Makiivka è un abitato dell’oblast di Donetsk, dove i russi hanno costituito un presidio militare sino dal 2014. La Scuola tecnica professionale (PTU) n. 19 è un fabbricato moderno e spazioso, in una zona popolata da edifici privati nel distretto di Kirovs’kyi, lungo la via kremlivs’ka.

Da settimane le forze russe lo hanno trasformato in deposito logistico, stivando scorte di munizionamento nei piani interrati. Makiivka, mentre scriviamo, dista meno di 15 km dalla linea del fronte. Una distanza che consente comodi trasporti logistici, ma che ricade nel raggio di azione dei sistemi d’arma ucraini. Pessima l’idea di sfruttare quell’edificio come base per ospitare anche i militari destinati a raggiungere la prima linea. Il 31 dicembre 2022 una significativa presenza di personale, mezzi e munizioni, trasforma PTU 19 in quello che in gergo viene denominato un high payoff target. Un obiettivo importante, semplicissimo da geolocalizzare e verosimilmente già censito tra quelli da colpire. Mentre le televisioni trasmettono il messaggio di fine anno del Presidente russo, centinaia di reclute provenienti da Seratov, Distretto militare del Volga, scambiano gli auguri di fine anno con le famiglie. Un improvviso picco di comunicazioni dalla stessa cella costituisce un fenomeno facilmente osservabile, anche con tecnologie poco avanzate. Makiivka si accende, virtualmente, come un faro nella notte.

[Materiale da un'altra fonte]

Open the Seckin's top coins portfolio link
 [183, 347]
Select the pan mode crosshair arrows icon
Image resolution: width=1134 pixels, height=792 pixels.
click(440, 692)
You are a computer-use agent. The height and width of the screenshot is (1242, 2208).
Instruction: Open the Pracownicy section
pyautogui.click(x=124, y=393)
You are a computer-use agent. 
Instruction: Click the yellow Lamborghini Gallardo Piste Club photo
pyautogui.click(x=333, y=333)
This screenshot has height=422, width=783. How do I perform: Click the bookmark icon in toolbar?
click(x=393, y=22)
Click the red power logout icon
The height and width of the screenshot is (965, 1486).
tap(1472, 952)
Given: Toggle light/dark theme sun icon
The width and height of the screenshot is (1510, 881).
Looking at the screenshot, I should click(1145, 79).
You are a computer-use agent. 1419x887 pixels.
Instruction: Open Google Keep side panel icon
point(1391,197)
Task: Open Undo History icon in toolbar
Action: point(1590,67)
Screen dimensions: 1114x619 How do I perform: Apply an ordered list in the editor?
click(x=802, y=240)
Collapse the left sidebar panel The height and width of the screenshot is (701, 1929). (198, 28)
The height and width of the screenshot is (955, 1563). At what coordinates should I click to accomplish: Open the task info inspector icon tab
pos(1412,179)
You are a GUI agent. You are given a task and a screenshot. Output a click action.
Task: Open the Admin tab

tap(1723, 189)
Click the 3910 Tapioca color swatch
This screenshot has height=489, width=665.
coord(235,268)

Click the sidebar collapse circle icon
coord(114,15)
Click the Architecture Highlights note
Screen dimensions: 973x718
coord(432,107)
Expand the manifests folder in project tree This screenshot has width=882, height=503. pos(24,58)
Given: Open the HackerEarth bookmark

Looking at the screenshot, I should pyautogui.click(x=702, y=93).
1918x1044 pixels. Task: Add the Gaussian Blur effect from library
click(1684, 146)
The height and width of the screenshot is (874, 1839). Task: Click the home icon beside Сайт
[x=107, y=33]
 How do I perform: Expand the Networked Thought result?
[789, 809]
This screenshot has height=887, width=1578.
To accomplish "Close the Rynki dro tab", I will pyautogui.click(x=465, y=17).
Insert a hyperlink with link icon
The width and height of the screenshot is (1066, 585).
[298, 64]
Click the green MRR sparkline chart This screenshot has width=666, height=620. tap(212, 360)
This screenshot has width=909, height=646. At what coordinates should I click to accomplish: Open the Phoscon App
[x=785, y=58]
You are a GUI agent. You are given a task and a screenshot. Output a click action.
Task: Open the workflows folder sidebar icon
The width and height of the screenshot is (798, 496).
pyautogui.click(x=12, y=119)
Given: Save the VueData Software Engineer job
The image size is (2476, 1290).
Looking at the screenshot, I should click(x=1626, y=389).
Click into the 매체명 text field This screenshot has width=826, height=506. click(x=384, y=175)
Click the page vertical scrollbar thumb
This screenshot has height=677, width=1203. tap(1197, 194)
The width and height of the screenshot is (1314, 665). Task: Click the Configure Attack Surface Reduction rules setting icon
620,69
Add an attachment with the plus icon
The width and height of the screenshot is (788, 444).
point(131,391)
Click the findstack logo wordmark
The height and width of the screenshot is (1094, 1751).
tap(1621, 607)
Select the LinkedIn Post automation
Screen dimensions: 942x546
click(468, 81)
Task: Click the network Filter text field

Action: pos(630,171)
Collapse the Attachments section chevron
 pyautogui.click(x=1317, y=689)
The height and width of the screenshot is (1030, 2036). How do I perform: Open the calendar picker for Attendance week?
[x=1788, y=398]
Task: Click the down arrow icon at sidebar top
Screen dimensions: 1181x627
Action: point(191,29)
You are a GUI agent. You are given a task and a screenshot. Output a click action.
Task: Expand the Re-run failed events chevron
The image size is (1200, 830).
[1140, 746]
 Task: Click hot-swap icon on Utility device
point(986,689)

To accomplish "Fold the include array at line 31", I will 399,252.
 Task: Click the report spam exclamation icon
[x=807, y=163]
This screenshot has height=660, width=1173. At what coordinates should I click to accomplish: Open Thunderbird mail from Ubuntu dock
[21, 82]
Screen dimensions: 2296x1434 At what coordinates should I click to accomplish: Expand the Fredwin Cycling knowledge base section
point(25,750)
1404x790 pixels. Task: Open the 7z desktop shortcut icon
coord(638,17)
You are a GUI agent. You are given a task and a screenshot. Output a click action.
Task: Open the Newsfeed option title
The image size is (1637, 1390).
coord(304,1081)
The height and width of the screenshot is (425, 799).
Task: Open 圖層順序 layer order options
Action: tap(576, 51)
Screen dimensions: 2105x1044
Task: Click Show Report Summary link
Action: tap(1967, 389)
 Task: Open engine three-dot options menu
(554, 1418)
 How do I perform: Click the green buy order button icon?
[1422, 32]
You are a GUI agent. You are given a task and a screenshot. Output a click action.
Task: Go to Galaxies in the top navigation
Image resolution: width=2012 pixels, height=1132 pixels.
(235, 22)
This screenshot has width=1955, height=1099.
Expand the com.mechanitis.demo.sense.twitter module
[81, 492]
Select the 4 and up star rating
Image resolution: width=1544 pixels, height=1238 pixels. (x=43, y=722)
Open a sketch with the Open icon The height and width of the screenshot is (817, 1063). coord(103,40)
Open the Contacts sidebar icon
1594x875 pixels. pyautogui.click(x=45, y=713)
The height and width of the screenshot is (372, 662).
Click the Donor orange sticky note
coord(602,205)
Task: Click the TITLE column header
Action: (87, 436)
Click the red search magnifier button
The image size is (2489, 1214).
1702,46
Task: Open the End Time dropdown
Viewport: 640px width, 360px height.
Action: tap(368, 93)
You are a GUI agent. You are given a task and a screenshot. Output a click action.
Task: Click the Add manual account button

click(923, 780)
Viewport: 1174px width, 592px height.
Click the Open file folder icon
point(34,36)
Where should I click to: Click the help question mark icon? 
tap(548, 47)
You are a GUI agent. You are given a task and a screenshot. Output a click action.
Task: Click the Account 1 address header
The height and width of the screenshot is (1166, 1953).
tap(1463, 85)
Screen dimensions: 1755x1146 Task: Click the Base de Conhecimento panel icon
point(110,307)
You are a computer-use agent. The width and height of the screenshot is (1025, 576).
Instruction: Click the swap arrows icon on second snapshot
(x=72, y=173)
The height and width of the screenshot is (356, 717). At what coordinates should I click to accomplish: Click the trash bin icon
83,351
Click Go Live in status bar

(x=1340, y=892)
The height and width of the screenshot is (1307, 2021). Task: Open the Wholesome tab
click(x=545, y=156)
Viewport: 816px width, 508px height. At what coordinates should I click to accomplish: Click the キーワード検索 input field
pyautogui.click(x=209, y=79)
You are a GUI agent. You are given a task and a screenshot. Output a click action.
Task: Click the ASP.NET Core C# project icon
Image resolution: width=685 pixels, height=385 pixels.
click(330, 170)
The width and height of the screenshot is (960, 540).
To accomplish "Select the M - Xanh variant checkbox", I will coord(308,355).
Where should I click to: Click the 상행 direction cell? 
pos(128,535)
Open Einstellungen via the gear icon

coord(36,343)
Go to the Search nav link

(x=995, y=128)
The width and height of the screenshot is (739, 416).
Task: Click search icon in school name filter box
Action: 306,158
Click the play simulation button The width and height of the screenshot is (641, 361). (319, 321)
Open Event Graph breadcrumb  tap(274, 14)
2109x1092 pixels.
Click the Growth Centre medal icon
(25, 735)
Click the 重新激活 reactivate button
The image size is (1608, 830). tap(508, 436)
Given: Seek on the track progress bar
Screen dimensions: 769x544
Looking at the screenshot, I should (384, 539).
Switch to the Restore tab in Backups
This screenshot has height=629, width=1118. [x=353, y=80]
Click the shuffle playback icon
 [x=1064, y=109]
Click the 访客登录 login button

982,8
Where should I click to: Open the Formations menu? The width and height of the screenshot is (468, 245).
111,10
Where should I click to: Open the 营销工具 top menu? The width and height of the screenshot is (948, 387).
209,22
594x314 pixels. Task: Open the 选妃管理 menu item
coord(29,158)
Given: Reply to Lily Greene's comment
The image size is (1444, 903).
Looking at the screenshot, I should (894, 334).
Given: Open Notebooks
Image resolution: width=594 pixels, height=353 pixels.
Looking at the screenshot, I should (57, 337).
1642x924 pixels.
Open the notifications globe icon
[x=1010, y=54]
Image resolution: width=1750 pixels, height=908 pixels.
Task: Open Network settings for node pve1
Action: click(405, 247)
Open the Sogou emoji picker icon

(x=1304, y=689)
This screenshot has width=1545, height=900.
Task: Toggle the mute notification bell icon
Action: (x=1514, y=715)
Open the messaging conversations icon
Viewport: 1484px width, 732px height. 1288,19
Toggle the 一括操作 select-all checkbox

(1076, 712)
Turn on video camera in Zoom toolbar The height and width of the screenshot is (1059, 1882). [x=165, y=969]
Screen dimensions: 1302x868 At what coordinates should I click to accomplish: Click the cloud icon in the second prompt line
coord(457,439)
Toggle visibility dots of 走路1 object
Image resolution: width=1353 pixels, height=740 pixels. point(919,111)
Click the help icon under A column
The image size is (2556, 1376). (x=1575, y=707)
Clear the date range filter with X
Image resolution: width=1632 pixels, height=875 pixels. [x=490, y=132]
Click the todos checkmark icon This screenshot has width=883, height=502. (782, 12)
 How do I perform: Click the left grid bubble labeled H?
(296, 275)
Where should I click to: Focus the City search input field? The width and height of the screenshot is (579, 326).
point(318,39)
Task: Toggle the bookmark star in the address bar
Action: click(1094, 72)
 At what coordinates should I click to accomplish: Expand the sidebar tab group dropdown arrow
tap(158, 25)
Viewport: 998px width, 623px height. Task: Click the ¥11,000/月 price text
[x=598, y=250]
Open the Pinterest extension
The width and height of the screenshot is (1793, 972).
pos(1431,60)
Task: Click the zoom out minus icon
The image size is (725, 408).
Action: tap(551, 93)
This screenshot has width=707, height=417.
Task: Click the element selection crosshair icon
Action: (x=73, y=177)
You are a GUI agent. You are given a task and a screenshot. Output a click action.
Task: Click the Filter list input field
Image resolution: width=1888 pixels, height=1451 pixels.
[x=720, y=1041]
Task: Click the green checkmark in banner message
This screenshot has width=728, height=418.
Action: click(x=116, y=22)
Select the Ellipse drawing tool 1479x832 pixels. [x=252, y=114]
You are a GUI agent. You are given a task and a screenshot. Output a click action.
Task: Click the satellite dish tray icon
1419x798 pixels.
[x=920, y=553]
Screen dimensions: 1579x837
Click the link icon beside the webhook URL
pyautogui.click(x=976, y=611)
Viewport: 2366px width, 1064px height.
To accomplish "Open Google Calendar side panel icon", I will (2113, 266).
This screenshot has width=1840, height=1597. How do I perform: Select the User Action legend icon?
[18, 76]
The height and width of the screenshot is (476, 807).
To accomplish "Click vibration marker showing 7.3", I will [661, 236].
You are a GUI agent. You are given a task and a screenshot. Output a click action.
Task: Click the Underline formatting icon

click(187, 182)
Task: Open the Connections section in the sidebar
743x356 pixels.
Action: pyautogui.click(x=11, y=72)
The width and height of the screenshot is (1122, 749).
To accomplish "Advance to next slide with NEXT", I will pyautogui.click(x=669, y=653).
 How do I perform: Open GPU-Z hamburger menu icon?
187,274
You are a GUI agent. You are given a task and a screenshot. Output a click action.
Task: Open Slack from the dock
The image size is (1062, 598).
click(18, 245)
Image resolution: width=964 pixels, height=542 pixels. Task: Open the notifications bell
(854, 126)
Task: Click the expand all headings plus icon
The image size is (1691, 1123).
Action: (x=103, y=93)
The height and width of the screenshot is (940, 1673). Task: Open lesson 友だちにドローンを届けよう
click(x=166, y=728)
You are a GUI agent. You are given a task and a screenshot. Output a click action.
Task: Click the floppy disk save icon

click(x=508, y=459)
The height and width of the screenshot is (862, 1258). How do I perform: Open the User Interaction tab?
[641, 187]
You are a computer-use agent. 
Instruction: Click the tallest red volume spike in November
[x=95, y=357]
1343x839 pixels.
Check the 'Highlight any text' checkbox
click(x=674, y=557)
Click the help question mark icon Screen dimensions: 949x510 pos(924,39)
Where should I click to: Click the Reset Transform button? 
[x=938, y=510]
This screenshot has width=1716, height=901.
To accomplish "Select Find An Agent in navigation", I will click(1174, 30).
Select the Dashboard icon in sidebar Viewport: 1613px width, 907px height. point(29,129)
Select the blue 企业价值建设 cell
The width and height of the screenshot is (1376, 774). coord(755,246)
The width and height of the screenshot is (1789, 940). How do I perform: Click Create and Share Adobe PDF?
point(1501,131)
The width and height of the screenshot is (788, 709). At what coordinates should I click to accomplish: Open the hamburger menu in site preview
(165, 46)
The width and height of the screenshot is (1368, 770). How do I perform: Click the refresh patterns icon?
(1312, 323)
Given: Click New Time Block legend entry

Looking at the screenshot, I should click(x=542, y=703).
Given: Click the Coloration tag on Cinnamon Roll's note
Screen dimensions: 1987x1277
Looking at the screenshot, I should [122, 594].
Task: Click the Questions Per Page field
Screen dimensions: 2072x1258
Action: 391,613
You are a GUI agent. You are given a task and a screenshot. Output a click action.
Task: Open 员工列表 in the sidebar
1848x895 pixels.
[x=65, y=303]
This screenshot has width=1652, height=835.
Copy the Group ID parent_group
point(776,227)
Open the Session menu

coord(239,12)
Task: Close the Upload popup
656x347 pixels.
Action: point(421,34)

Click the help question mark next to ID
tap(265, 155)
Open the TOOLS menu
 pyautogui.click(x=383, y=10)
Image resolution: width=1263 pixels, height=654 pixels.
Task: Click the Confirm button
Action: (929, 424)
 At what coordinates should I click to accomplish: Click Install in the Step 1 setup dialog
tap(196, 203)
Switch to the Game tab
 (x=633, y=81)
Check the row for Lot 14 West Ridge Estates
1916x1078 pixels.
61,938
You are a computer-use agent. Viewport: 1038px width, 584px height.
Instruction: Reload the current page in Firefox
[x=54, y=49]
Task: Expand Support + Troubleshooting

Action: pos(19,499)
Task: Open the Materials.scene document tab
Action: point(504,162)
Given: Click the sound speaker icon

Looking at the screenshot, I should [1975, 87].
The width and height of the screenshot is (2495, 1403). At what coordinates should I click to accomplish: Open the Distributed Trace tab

“48.05532° N 37.91499° E, Russian military stationed at Professional Tech school n. 19”. Bastano pochi secondi per impostare le coordinate e ordinare il fuoco dai sei tubi del lanciarazzi HIMARS in dotazione alle forze terrestri ucraine.

Gli americani lo chiamano “long range sniper rifle. Un sistema accurato, che rende gli ucraini (pur privi di munizionamento di ultima generazione) in grado di colpire fino a 70 chilometri con la certezza di distruggere pressoché qualsiasi tipo di obiettivo.

Pochi uomini intorno a quel sistema d’arma. Tra le loro mani, il destino di centinaia di altri soldati. Gente come loro. Molti obbligati dalle recenti mobilitazioni ad un ruolo che non hanno scelto, a cui si sarebbero sottratti volentieri, che nella notte cercano comunque un motivo per festeggiare qualcosa.

“Buon anno, amore mio”, dicono al telefono i padri, le madri russe ai figli, ai mariti, alle mogli.

Quale colore ha, nel nostro immaginario, la decisione di uccidere 100, 200, più nemici possibile? È un atto “cattivo”? Esiste davvero un concetto di bontà o di cattiveria in un momento come quello? È la mezzanotte dell’ultimo dell’anno. Un tempo simbolico per interrompere l’esistenza di quei nemici, di quei disperati. Di loro non rimarrà molto. Se non le testimonianze di quelli che, accorsi sul posto, hanno raccontato di essersi dovuti ripulire gli stivali dal sangue e dal cervello dei commilitoni.

Esiste, in guerra, un concetto di discrimine tra buono e cattivo?

Non è, il concetto di cattiveria, esso stesso connaturato con l’idea di guerra?

E come pensiamo che noi, i nostri figli o fratelli, affronteremmo momenti come quelli?

Sceglieremmo un atto di bontà, di clemenza? Avrebbe avuto un senso nella responsabilità che su ciascuno di quegli sventurati grava nei confronti della propria famiglia, dei propri commilitoni, del proprio Paese?

E a parti invertite? Se qualcuno avesse avuto la possibilità di evitare quella distruzione, come tutte le distruzioni senza fine che la guerra da millenni continua a infliggere all’umanità, sarebbe stato giustificato a compiere un atto di cattiveria opposta?La vita, la morte, sono un attimo. Tristemente lontano dalle narrative intellettuali: quelle vengono dopo. Quando Rimbaud descrive il dormiente nella valle o De Andrè la guerra di Piero, tutto è già compiuto. Ricostruire, anche poeticamente, cosa, come o perché sia successo, serve solo a chi sopravvive. Rimane invece la cattiveria, l’avvoltoio di Calvino, che finisce per sbranare tutti quelli che con le loro grida, invano, hanno provato a scacciarlo dalla propria terra.